**TASK ITEM**: Quote only the lines that start at the line with "Instruction: Click the user avatar L" and run to the end of the entries; omit the pictures.

[Stored data entries]
'''

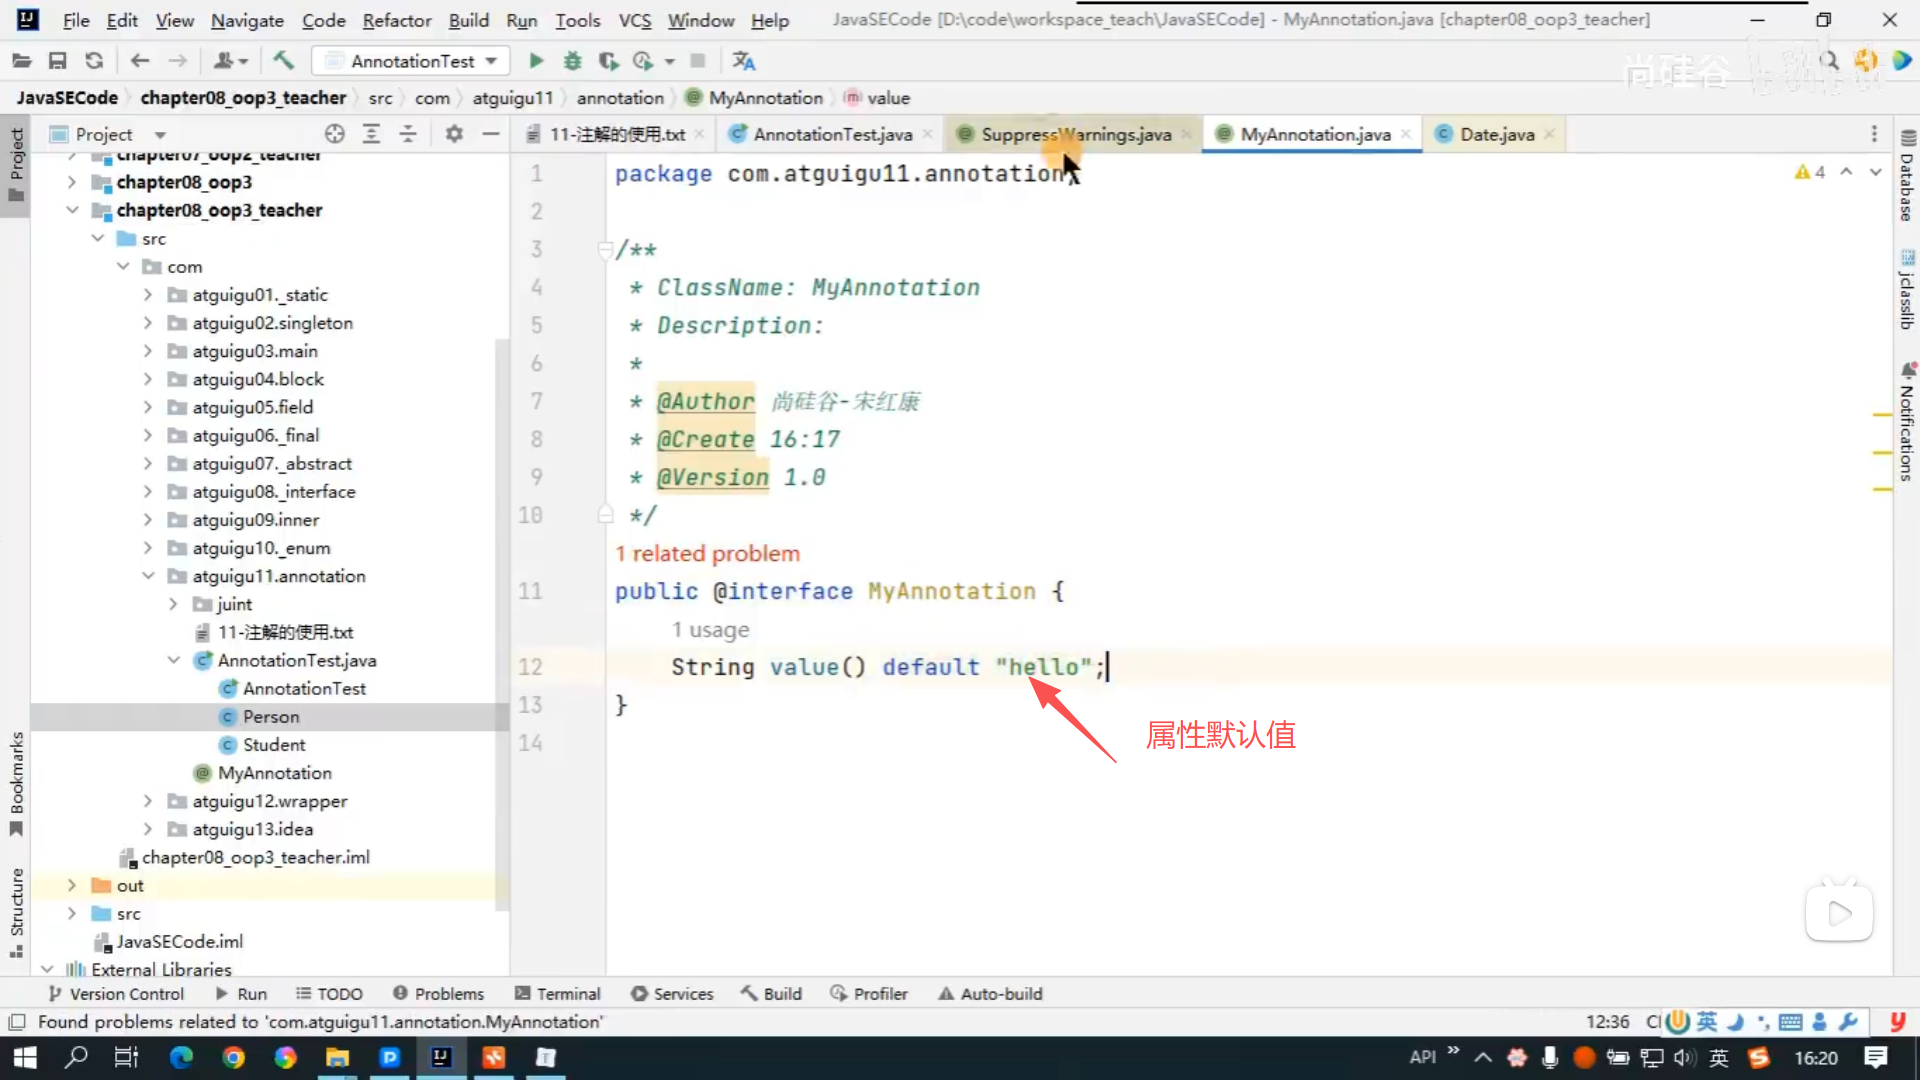The image size is (1920, 1080).
Task: Open Project panel settings gear
Action: click(454, 134)
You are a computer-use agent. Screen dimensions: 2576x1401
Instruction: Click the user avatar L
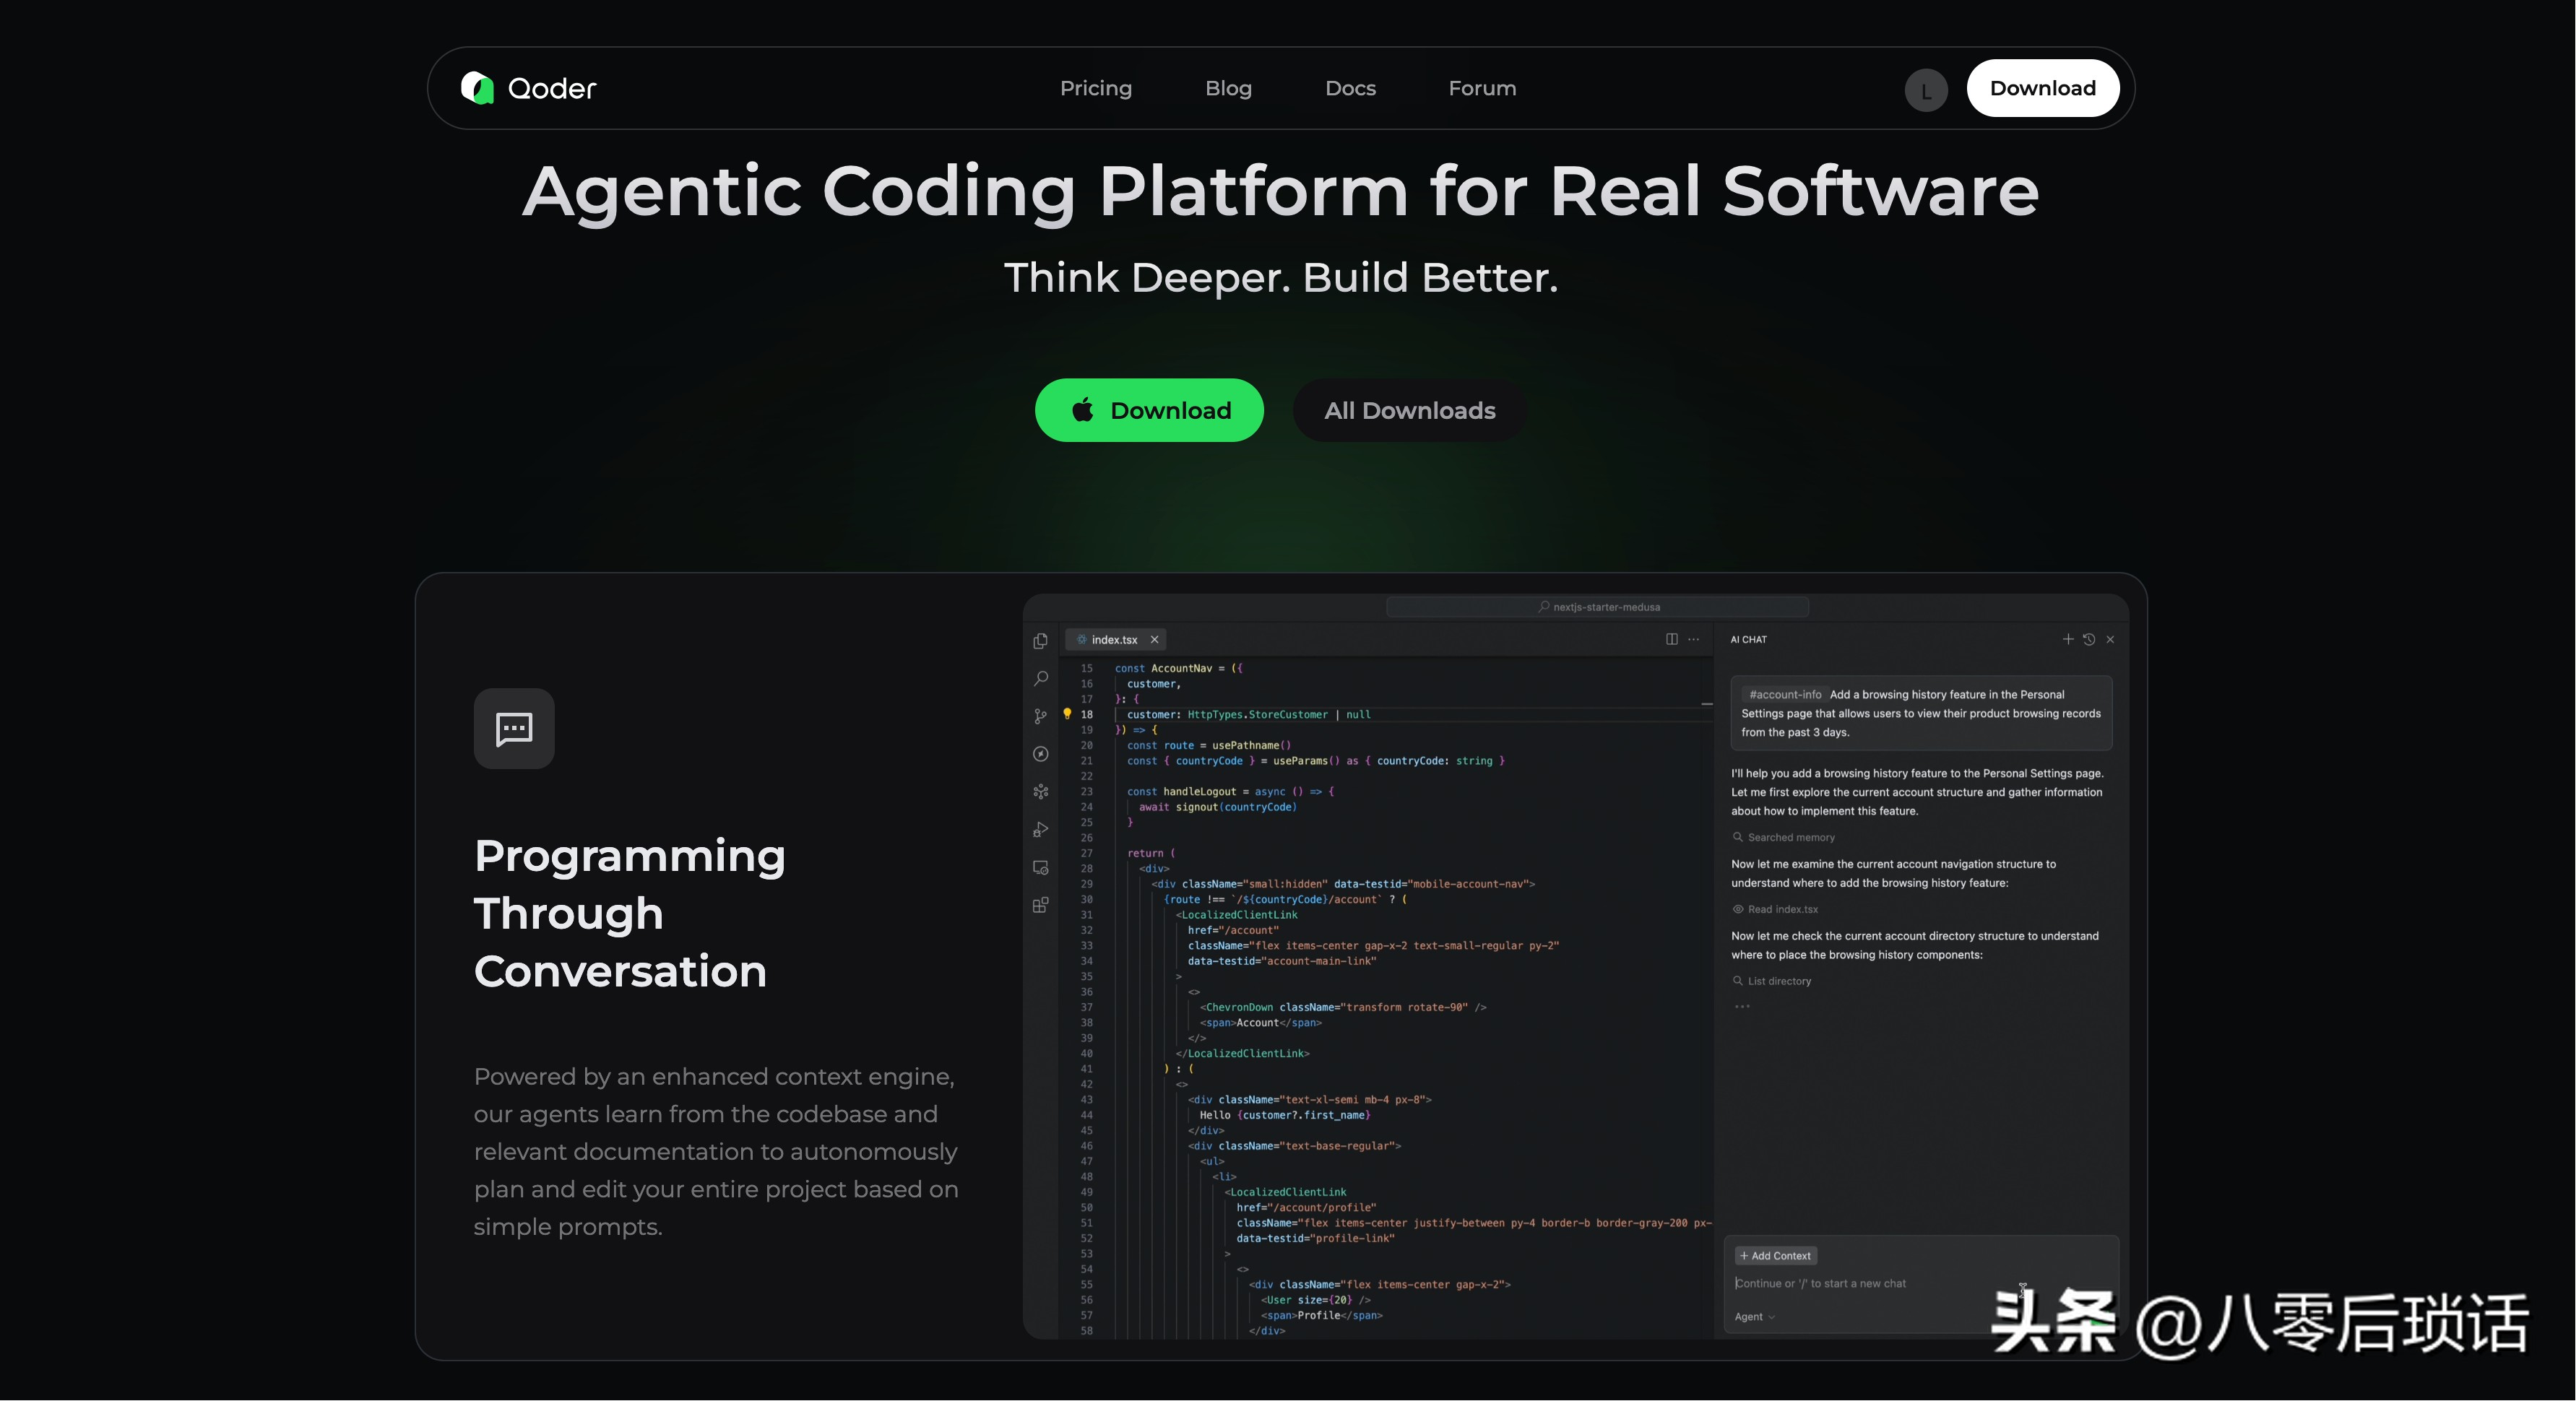tap(1925, 90)
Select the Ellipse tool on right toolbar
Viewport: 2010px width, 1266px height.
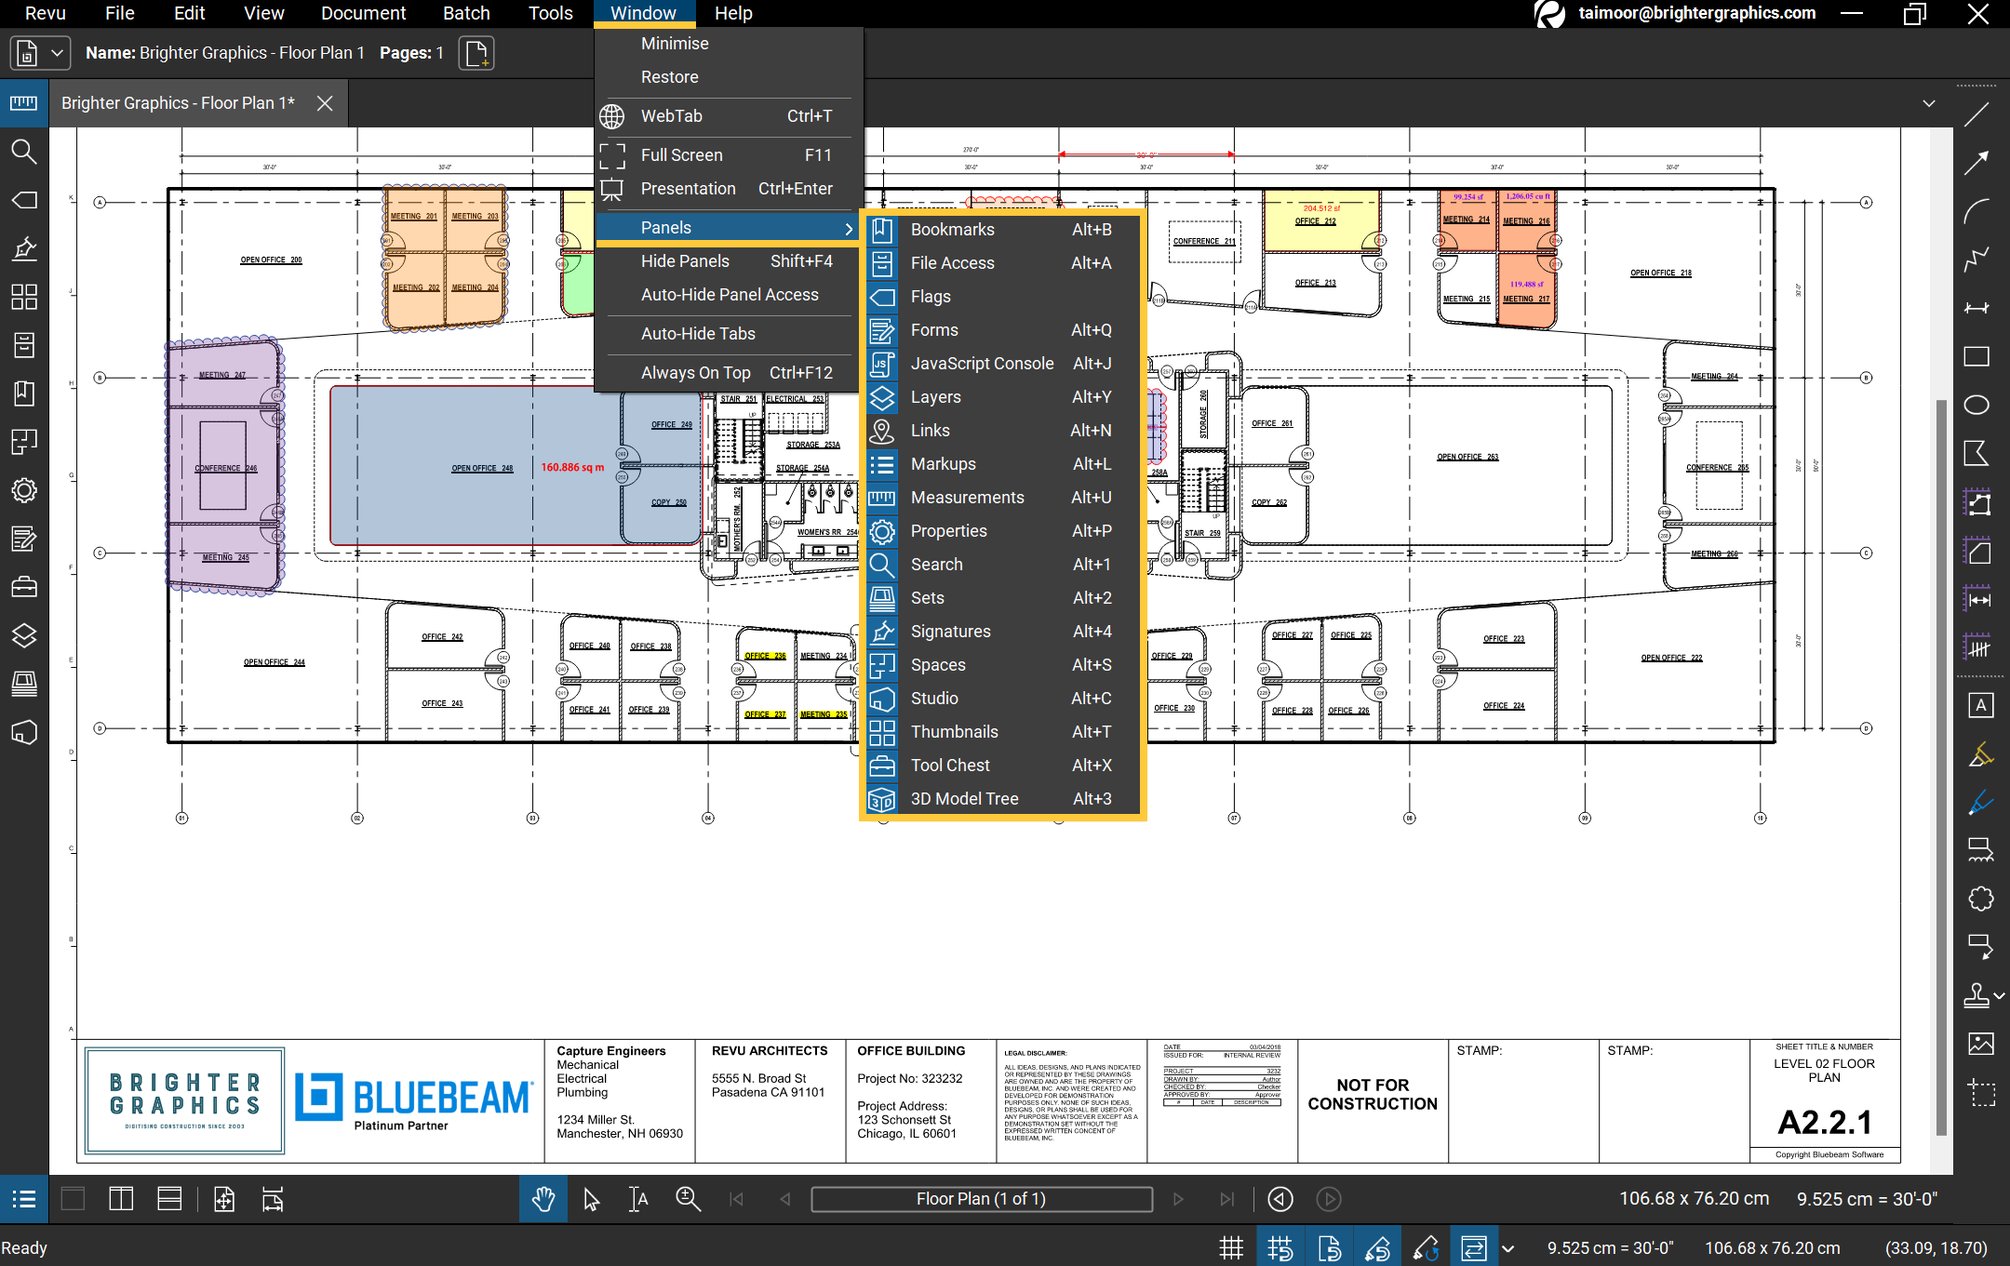click(1978, 406)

'''

**EXERCISE OUTPUT**:
Instruction: Click the user avatar L
tap(1925, 90)
Select the Ellipse tool on right toolbar
Viewport: 2010px width, 1266px height.
click(1978, 406)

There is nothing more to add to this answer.